D2884: wireproto: experimental command to emit file data
indygreg (Gregory Szorc)
phabricator at mercurial-scm.org
Fri Mar 16 23:07:29 UTC 2018
indygreg created this revision.
Herald added a subscriber: mercurial-devel.
Herald added a reviewer: hg-reviewers.
REVISION SUMMARY
Partial clones will require new wire protocol functionality to
retrieve repository data. The remotefilelog extensions - which
implements various aspects of partial clone - adds a handful of
wire protocol commands:
getflogheads
Obtain heads of a filelog
getfile
Obtain data for an individual file revision
getfiles
Batch version of getfile
getpackv1
Obtain a "pack file" containing index and data on multiple
files
(among others)
Recently, the wire protocol has gained support for "obtain repository
data" in the form of overloading the "getbundle" wire protocol
command. This is arguaby OK in the context of "all data is attached
to bundles" and "bundles are a self-contained representation of
complete repository data." But partial clone invalidates these
assumptions because in a partial clone world, we no longer can assume
things like "the client has all the base revisions."
In a partial clone world, we'll need wire protocol commands that allow
clients to obtain specific pieces of data with vastly different
access patterns.

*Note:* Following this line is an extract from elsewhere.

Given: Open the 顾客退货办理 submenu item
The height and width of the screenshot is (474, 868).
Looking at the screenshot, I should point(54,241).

For example, a client may want to obtain "index"
data but keep the fulltext data on the server. Or vice-versa. Or a
client may wish to fetch all revisions of a specific file but only
the latest revision of another. These access patterns will be
difficult to shoehorn into single, powerful commands (like
"getbundle"). Even if we could, doing that isn't wise from a server
implementation perspective because it makes implementing scalable
servers hard. We want server-side commands to be small and simple
so alternate server implementations can come into existence more
easily.
This is one reason why the frame-based wire protocol I'm implementing
supports command pipelining and out-of-order responses. This
property will enable clients performing complex operations to send
command streams containing dozens or even hundreds of small command
requests to servers.
Anyway, this commit implements an experimental wire protocol command
for "get files data." Essentially, you give it a changeset revision
you are interested in and it spits back all the files and their data
in that revision, as fulltexts.
This command is just one way a server could emit data for files.

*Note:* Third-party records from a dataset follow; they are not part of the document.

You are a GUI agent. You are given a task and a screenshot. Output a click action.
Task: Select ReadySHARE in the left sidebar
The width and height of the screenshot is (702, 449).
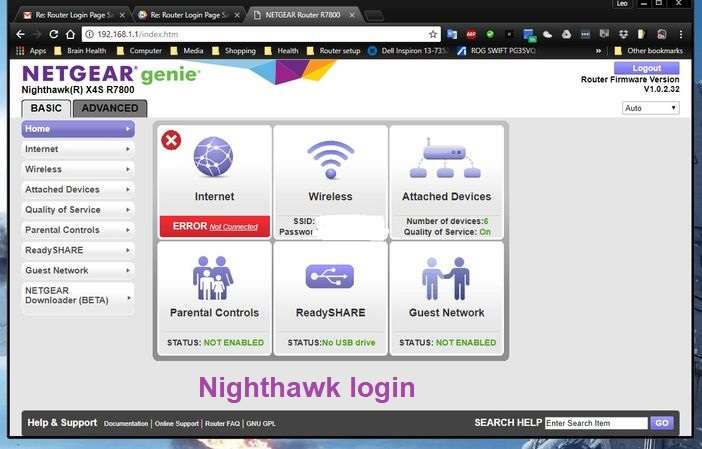tap(77, 250)
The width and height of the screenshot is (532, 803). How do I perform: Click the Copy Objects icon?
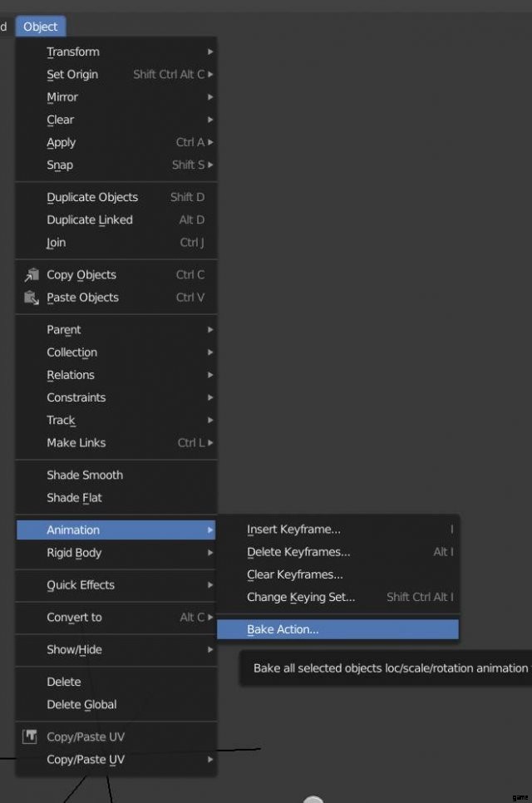click(32, 275)
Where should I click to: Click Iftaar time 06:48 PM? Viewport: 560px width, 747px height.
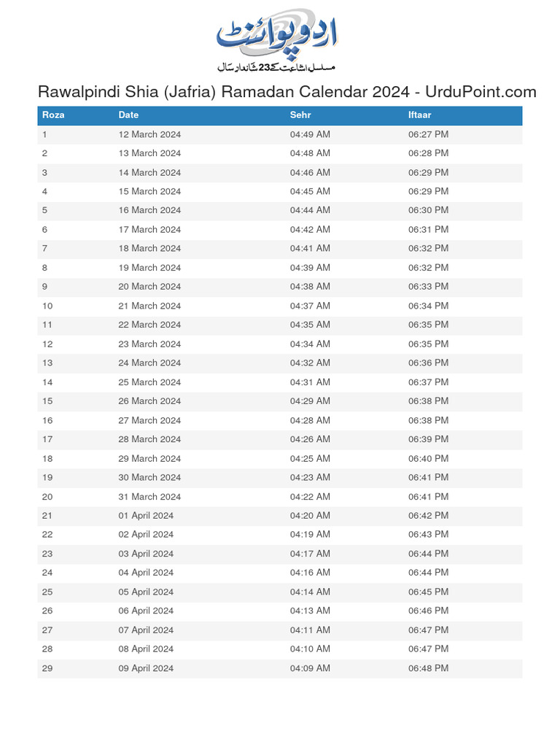pos(428,668)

A variation of this command that accepts specific file paths and nodes
whose data is to be retrieved would also be useful. And I imagine we'll
eventually implement that. It would also be useful to emit index
data. Or have each file blob be individually compressed. (Right now
compression is performed on the whole stream because that's how the
wire protocol currently works - but I have plans to evolve the frame
based protocol to do new and novel things here.)
I'm not even sure this variation of the wire protocol command is a
good one to have! One reason I want to start with this command is
that it seems like a useful primitive. For example, with this
command, one could build a client that is able to realize a working
directory from a single wire protocol request: you can literally
stream the response to this command and turn the data into files on
the filesystem with minimal stream processing!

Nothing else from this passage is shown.